Now, the question is, will the wine in the unsanitized bottle be OK to use in topping up, or should I just toss it out? Can it be saved now by adding a campden tablet? It is still fermenting. The SG was 1.010 yesterday morning.


----------



## arcticsid (Jun 16, 2012)

wellin my opinion, from the Dark side of the Moon is, yes, no, ys no./


----------



## Julie (Jun 16, 2012)

analog_kidd said:


> So yesterday I transferred a batch I started last week into a secondary. I like to make a little bit extra in the initial must, enough to have a wine bottle or so left over to use for topping up.
> 
> I had my carboy all cleaned and sanitized, as well as a small bottle for the topping up portion. However, after I got the carboy filled, I realized I had enough left over to fill a larger bottle. So, I grabbed a bottle from my collection of previously washed in Oxy and rinsed bottles, and I stupidly just started filling it up. I realized about halfway through what I had done, and figured the damage was already done, so I just filled it up. I still had enough extra to fill up one of my small (and sanitized) topping up bottles, so all is not lost.
> 
> Now, the question is, will the wine in the unsanitized bottle be OK to use in topping up, or should I just toss it out? Can it be saved now by adding a campden tablet? It is still fermenting. The SG was 1.010 yesterday morning.


 
You will be find, the jug was kinda sorta santized, lol, wine is more forgiving than you really think it is.


----------



## jswordy (Jun 19, 2012)

*YES,* you are in trouble. You are* grounded* for the week! 

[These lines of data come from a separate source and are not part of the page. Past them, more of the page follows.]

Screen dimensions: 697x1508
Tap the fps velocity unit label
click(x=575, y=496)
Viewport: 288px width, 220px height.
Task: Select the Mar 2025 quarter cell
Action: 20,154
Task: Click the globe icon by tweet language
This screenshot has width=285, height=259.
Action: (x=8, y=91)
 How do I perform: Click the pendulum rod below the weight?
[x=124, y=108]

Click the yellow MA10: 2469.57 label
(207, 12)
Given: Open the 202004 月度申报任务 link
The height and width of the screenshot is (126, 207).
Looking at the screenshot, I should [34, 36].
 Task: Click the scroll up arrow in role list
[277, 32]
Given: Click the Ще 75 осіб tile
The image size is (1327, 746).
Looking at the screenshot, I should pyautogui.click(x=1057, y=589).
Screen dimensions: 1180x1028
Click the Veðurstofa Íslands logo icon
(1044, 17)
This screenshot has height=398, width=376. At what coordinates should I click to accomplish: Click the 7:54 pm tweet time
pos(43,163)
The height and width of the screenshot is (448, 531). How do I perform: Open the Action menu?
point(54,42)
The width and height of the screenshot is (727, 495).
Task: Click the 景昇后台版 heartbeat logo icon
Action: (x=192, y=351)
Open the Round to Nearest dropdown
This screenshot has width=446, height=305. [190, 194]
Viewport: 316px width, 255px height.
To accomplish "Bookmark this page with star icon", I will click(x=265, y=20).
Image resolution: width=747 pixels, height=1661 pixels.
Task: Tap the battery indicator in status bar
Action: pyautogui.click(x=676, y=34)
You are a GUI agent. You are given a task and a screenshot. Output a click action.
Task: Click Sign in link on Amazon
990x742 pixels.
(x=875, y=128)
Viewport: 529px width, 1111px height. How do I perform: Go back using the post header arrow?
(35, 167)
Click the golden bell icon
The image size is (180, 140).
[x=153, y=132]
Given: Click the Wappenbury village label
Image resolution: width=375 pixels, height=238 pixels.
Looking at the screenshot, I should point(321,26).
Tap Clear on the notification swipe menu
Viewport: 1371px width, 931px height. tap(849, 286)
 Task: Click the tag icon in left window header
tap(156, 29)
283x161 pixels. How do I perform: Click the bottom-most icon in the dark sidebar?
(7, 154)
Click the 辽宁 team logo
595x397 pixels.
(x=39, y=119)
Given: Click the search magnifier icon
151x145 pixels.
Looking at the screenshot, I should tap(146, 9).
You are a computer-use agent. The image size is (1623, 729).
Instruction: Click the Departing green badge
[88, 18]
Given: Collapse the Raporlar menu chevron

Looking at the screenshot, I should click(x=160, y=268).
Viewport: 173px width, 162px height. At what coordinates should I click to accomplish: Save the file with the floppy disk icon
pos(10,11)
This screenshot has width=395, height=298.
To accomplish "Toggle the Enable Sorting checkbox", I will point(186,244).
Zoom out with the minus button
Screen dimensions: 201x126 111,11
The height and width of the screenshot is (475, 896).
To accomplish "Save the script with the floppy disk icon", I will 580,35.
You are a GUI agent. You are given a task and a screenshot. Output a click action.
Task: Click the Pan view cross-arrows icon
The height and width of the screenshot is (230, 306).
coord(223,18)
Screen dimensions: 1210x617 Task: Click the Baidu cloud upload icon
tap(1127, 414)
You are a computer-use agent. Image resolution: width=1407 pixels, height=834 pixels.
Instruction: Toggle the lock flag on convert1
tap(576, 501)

Not really. Julie's right, it'll be fine.


----------



## DirtyDawg10 (Jun 19, 2012)

Cork it and send it to me. I'll try it and let you know if you're in trouble. PM me for the address to ship it to.


----------



## WildBill (Jun 20, 2012)

That's the bottle I always look forward to. The taster.... I would also put it in to top up and not worry about it.


----------



## analog_kidd (Jun 20, 2012)

Thanks for all the comments. Very reassuring. The good news for me is that this wine already looks really clear. I don't think I'll have to top off much at all. In fact I think I'll bottle it in the next week or so while I'm on vacation.


----------